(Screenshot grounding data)
━━━━━━━━━━━━━━━━━━━━
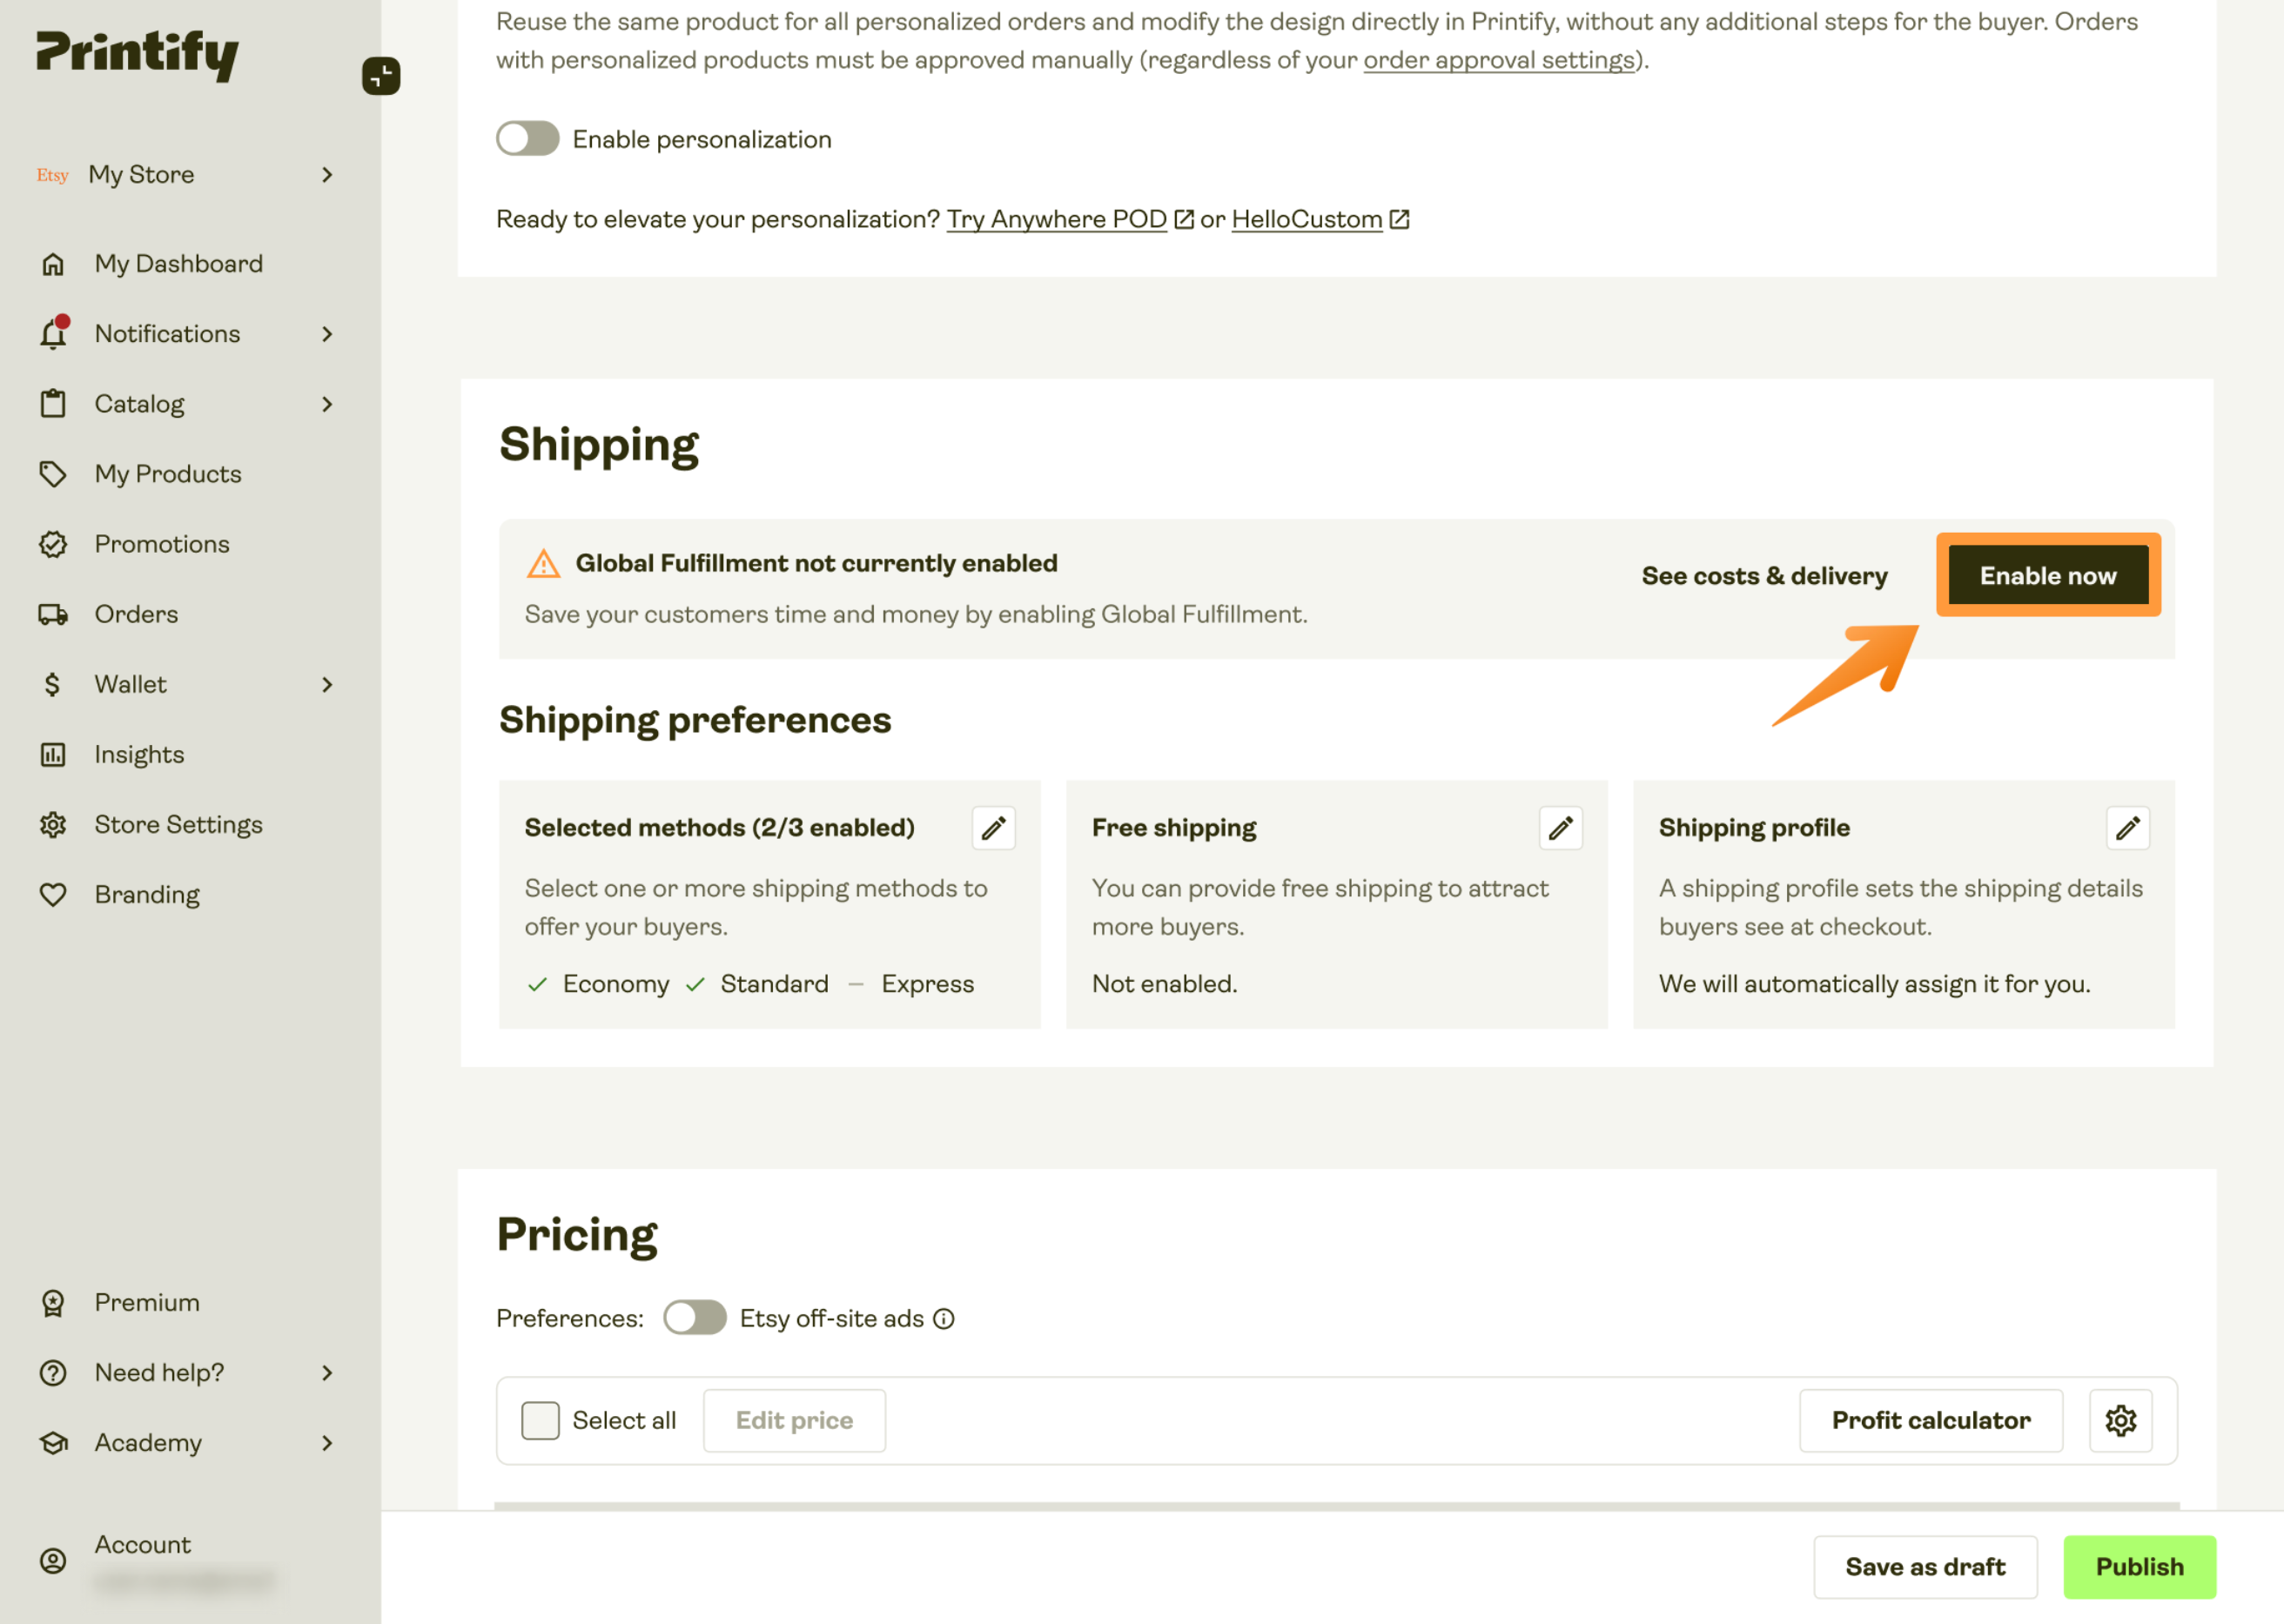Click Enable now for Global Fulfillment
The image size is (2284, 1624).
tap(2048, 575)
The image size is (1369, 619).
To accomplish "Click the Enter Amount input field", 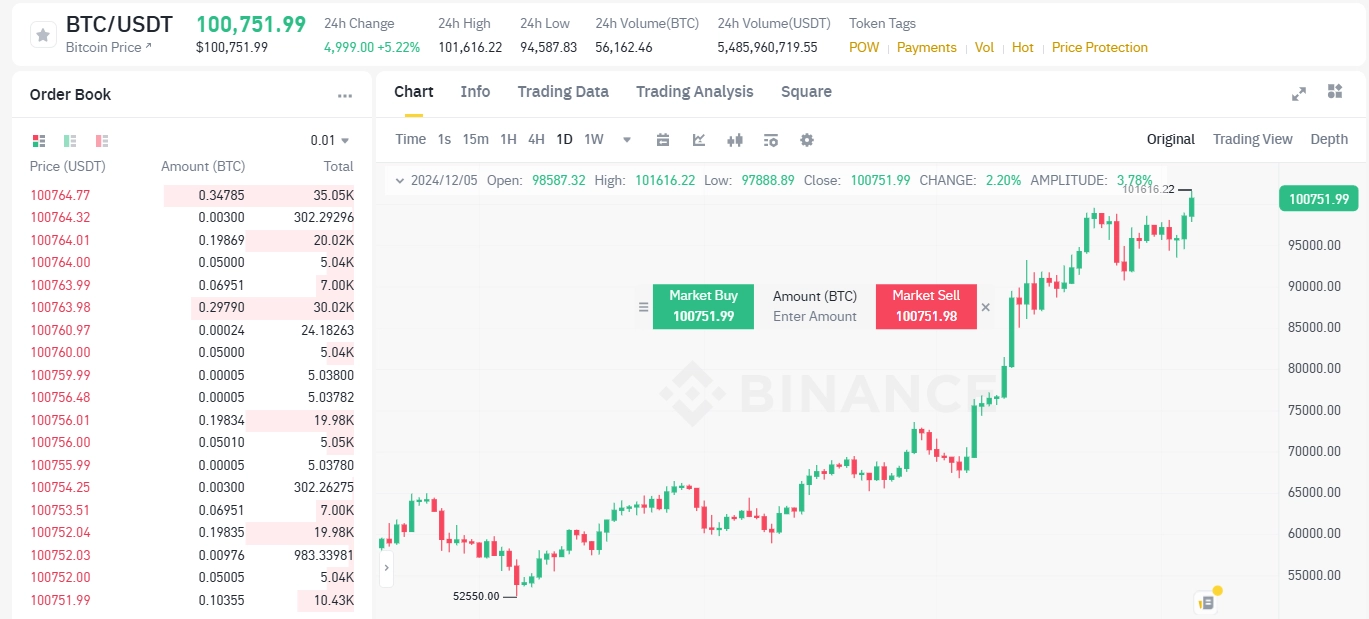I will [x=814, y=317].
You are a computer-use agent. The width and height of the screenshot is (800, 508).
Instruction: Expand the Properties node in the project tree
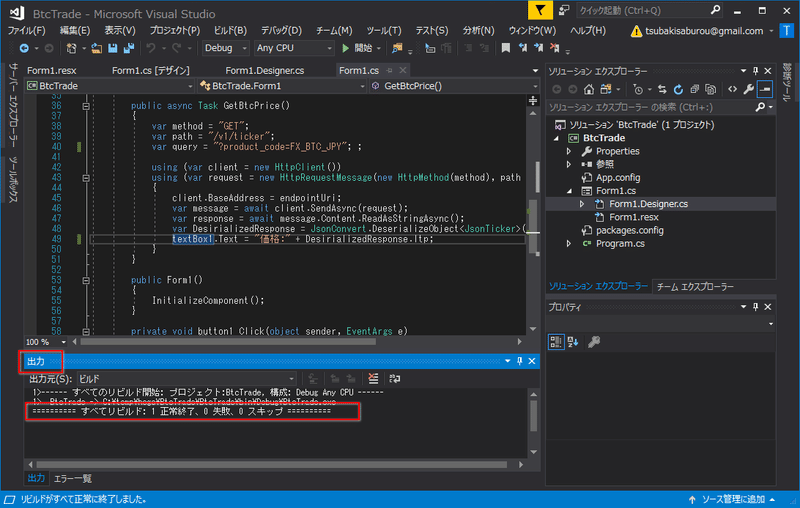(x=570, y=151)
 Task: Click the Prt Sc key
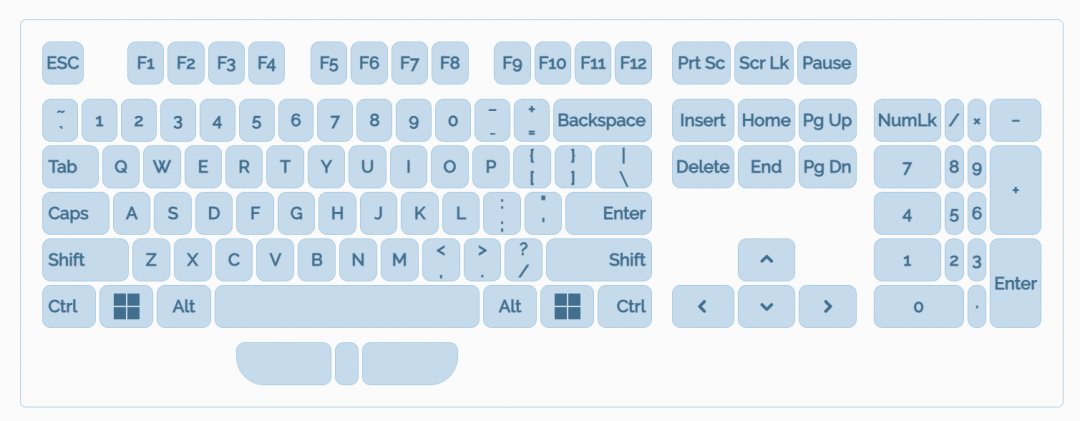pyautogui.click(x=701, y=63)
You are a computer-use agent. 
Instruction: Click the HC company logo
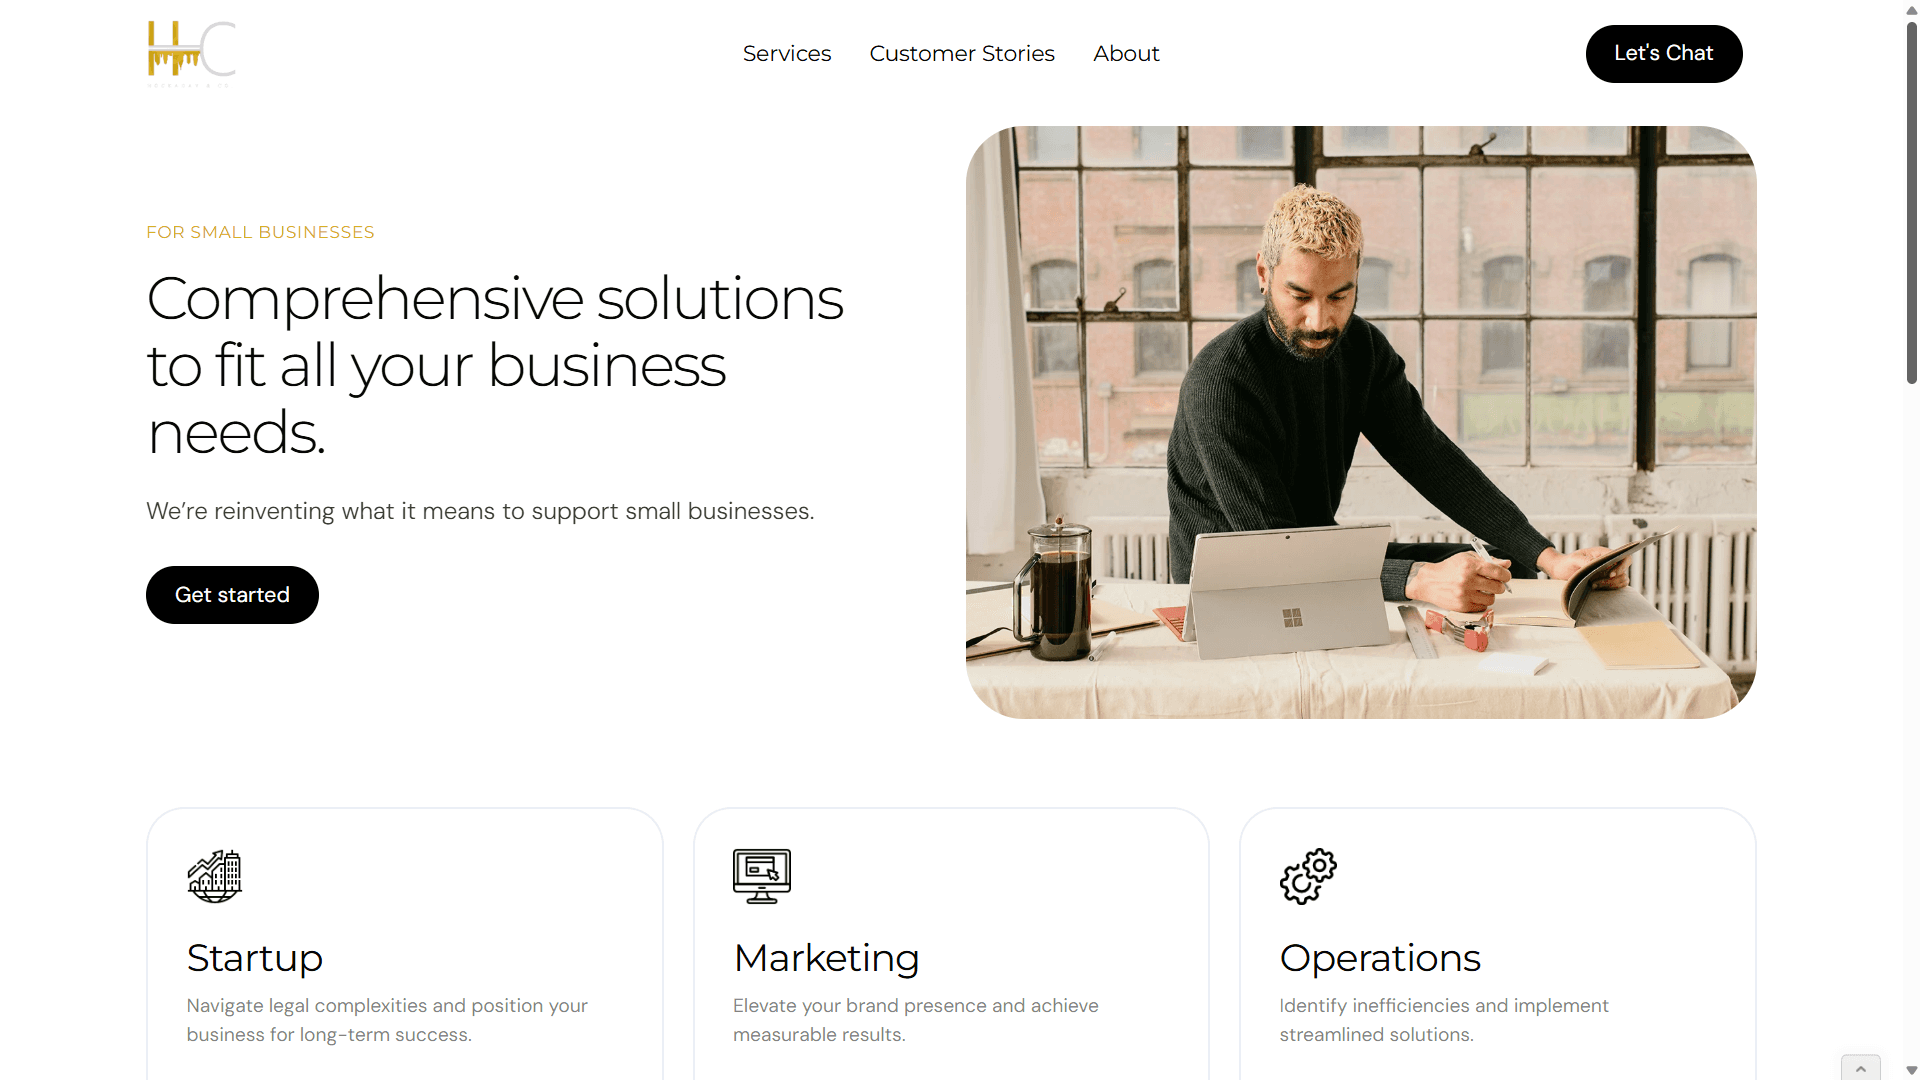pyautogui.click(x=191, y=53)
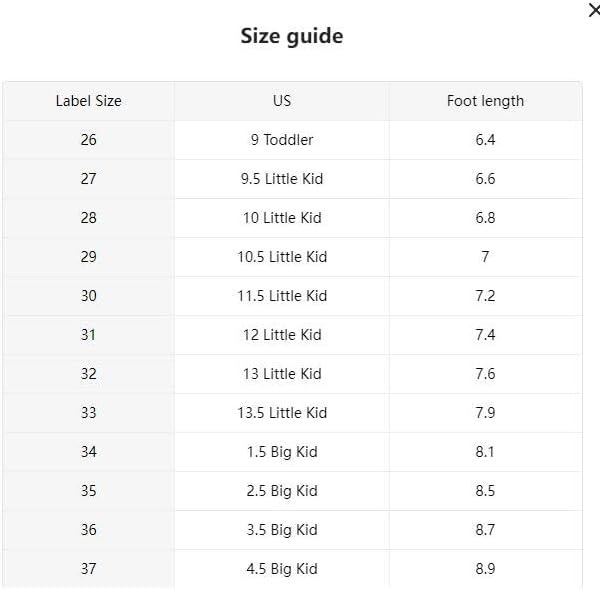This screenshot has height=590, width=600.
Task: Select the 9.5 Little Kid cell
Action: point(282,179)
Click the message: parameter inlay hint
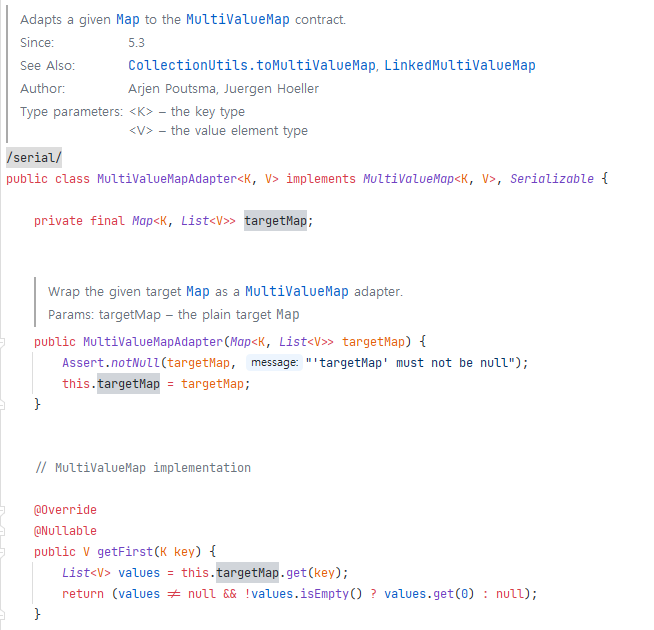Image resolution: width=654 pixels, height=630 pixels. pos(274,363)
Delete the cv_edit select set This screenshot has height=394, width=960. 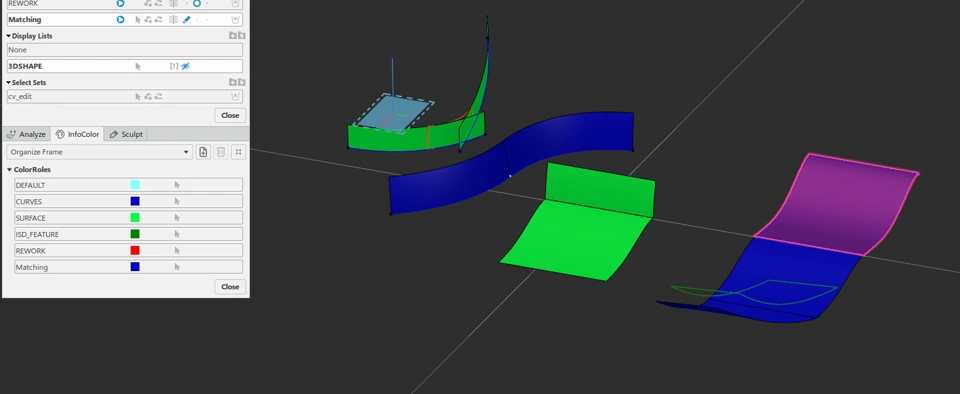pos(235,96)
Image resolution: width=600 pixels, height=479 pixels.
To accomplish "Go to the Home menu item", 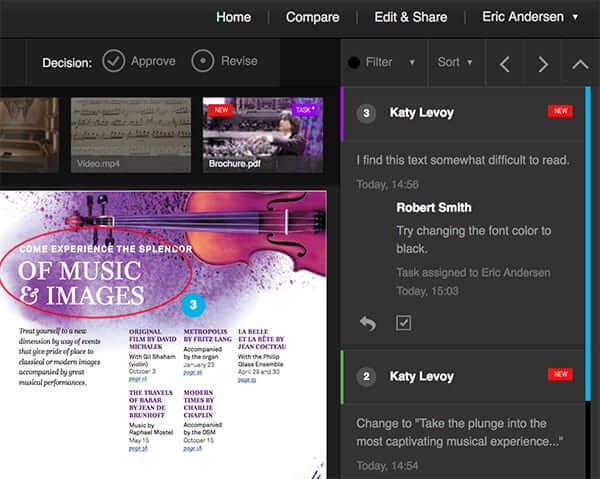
━━━━━━━━━━━━━━━━━━━━
Considering only lines of the records that hold the string "computer", state how many there are and nothing else.

2